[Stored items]
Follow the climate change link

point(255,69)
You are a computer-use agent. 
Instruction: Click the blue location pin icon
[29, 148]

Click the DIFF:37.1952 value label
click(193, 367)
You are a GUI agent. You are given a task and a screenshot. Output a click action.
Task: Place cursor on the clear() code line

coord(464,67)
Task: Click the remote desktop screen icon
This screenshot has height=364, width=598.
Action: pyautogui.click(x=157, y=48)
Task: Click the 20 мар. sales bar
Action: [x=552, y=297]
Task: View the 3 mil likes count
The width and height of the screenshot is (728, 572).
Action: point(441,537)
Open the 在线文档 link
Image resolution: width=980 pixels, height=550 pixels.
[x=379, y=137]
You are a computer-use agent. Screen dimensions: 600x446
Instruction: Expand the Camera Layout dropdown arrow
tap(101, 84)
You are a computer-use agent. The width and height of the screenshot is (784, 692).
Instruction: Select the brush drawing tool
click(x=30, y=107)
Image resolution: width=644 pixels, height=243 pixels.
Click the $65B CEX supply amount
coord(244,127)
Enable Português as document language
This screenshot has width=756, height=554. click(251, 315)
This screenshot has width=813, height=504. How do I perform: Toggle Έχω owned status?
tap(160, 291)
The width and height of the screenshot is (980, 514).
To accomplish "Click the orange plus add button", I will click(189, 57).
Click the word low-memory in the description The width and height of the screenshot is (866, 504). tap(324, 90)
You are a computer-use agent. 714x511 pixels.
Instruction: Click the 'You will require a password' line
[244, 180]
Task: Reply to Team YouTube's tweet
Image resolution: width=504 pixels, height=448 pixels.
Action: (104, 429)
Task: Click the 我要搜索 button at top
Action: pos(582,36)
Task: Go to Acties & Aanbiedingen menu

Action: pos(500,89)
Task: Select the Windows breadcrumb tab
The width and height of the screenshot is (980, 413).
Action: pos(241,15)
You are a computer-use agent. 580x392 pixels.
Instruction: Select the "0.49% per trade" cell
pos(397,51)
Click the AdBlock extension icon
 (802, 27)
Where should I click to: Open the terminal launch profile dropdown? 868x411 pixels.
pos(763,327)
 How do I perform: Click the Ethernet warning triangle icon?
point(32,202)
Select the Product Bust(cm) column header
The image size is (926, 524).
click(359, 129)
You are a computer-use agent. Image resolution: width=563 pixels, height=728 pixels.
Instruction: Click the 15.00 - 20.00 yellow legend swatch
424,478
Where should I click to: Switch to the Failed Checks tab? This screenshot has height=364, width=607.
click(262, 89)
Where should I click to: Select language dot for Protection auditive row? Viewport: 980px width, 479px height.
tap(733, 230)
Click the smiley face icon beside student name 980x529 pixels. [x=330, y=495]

- **EXERCISE INSTRUCTIONS**
Filter the records above for lines containing the word "computer", and copy those lines.

- **ANSWER AREA**
You are a computer-use agent. 
You are a computer-use agent. Screen dimensions: 600x446
You are a computer-use agent. The width and height of the screenshot is (784, 692).
You are a computer-use agent. 714x511 pixels.
You are a computer-use agent. 580x392 pixels.
You are a computer-use agent. Image resolution: width=563 pixels, height=728 pixels.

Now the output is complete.